There is a careful consideration to be made, however, in what we cheer: Is it our victory we are cheering, or is it the loss of the opponent? In today's case, it is specially true that we may be cheering the loss of Pakistan more than we celebrate our own victory. In a sport, as in life, for they are much too similar, it is important to bear in mind that we may end up on the bottom of the ladder just as soon as we got up there. Our victory may just be temporary and that should we be on the other side, we wouldn't feel to good about others cheering our loss.
I do want to however make sure that the moment is not lost: We must celebrate our successes, and if we feel the need to be vain, we must gloat. We must magnify our strengths if our conscience makes us. We must delve in vanity, we must feel proud or we must simply kiss the soil underneath and pray to a god above. But we must also be careful to tread within the boundaries of our security. This foresight is one that is Gandhian: "Do unto others," and this is an important thing today, most of all.

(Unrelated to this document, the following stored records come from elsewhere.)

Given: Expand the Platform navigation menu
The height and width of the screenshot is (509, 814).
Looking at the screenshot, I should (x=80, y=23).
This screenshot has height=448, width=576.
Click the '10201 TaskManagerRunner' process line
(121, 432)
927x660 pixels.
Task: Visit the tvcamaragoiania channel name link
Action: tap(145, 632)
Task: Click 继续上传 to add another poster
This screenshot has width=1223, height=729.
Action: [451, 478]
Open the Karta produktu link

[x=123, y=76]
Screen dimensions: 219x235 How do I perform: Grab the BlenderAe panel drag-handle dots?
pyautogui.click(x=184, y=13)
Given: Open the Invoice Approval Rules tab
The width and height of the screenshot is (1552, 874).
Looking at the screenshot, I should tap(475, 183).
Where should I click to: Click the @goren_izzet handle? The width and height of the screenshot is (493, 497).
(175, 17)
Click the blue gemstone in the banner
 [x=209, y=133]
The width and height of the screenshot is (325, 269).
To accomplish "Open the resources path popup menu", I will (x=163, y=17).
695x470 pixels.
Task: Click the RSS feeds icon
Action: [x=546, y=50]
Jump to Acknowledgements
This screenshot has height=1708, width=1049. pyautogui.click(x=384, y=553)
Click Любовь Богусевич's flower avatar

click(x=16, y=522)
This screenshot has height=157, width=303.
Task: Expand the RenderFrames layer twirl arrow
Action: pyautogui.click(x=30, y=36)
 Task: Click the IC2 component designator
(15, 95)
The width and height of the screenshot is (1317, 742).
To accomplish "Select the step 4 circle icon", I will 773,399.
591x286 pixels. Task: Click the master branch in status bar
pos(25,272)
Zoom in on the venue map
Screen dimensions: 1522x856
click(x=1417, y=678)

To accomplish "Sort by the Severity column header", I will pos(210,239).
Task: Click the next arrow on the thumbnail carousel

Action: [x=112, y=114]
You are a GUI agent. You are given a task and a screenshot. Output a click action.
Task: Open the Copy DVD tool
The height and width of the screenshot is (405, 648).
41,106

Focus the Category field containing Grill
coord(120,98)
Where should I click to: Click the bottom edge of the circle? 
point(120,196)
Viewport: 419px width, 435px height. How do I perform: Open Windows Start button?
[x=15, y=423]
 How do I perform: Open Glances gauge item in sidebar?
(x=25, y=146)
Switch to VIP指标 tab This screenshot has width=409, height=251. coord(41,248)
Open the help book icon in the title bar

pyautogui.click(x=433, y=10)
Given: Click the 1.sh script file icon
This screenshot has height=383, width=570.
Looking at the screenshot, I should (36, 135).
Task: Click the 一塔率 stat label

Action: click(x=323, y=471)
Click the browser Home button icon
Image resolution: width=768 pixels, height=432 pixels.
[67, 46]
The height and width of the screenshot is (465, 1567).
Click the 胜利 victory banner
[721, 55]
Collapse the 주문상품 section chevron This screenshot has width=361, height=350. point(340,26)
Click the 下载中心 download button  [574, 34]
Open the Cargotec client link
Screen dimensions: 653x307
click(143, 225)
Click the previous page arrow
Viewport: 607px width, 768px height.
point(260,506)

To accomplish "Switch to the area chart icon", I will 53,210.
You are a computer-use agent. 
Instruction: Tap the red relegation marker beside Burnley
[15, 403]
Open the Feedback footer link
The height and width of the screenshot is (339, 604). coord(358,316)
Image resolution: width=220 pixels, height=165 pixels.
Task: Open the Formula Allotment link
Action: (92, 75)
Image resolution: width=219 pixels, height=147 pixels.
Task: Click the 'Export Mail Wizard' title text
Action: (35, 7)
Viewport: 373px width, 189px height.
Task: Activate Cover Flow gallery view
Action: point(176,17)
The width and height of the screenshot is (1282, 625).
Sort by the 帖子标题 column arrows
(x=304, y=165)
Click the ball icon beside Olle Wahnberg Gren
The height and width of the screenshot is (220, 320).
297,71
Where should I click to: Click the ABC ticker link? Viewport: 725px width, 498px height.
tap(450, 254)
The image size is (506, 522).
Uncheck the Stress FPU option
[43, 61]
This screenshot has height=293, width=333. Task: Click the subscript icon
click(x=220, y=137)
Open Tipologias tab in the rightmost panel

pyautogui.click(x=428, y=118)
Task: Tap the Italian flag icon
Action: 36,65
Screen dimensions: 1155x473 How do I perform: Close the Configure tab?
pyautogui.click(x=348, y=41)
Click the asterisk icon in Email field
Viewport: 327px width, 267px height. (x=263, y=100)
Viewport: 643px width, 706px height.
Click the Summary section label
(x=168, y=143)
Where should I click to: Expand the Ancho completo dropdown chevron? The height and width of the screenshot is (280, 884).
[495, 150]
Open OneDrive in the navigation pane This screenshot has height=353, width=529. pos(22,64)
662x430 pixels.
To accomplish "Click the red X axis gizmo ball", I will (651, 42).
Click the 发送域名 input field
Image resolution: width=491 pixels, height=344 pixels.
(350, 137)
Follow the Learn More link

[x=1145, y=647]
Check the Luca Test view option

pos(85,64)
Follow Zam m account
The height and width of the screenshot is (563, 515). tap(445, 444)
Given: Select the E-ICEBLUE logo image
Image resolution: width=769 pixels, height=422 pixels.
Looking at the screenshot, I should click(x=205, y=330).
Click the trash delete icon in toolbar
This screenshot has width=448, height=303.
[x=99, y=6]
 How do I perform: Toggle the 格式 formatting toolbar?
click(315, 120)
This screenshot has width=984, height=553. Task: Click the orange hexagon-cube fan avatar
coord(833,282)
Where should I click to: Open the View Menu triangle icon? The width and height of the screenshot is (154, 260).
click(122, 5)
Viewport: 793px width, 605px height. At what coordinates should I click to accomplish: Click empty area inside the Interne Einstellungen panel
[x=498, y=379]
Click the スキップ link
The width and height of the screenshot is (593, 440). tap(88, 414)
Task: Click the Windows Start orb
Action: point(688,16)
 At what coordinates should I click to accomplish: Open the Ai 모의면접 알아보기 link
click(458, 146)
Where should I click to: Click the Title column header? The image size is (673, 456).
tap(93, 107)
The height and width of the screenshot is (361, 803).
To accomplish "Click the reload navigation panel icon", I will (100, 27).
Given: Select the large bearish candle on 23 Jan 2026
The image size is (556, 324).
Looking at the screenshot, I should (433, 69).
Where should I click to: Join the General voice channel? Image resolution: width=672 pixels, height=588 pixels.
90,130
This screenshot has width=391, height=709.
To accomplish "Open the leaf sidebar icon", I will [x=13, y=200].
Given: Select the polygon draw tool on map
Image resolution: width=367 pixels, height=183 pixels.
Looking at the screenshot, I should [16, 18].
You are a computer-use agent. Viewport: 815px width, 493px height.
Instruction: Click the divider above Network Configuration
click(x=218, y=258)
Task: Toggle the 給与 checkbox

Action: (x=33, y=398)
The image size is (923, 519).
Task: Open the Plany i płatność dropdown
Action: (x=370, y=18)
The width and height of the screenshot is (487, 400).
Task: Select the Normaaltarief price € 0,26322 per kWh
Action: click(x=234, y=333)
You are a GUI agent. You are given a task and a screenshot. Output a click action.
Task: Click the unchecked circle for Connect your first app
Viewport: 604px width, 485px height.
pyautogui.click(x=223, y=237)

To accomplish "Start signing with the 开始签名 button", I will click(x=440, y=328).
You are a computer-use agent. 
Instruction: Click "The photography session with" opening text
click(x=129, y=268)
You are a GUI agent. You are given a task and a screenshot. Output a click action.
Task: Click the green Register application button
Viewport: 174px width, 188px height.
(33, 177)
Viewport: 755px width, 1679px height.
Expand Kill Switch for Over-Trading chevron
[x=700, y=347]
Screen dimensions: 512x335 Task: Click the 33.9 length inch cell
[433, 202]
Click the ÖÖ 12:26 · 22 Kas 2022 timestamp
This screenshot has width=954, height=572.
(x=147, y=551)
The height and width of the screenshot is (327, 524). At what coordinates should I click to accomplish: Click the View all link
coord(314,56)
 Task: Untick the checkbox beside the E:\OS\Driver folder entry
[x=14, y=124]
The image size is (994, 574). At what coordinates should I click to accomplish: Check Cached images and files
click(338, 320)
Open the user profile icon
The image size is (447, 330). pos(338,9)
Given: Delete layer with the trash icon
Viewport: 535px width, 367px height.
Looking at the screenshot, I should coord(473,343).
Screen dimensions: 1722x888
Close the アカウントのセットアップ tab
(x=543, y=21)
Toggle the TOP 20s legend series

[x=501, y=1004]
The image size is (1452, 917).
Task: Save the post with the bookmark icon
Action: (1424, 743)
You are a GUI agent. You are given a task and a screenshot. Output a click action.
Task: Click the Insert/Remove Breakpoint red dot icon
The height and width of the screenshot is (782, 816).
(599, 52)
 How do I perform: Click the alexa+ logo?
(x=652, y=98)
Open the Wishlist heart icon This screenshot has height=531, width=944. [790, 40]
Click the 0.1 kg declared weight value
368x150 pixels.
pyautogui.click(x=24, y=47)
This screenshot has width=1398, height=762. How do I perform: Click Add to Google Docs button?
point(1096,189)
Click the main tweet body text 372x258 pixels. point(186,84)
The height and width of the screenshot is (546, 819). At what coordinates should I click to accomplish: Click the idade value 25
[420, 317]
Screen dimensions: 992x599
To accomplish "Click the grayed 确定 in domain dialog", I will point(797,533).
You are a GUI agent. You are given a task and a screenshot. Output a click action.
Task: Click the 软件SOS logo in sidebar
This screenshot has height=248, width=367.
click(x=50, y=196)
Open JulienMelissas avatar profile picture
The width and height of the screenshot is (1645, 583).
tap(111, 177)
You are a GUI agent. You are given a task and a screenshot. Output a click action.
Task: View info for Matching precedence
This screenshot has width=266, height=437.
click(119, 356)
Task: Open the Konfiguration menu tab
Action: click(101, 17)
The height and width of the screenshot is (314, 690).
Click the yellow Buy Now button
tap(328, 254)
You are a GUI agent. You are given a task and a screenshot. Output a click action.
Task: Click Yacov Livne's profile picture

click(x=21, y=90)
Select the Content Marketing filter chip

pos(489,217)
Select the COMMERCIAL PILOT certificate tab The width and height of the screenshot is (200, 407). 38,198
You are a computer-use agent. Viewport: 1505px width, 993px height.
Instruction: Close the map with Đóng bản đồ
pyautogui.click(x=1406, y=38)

Let's cheer our victory and not the losses of our opponents. For if we won fair and square, they lost fair and square: and, well, there was a 50/50 chance. If for whatever reason one feels that he is compelled, by his consciousness or conditioning, to celebrate the losses of our opponent, he must by all means do it. But he must realize that in case that he was to be on the other side, he mustn't feel contempt for being on there.
For we all may not agree with what you do when you cheer the losses, but we may not even care about defending your right to do it. In this "need" to celebrate another's losses, one might be misusing his freedom - or the lack thereof.
And of course, Go India.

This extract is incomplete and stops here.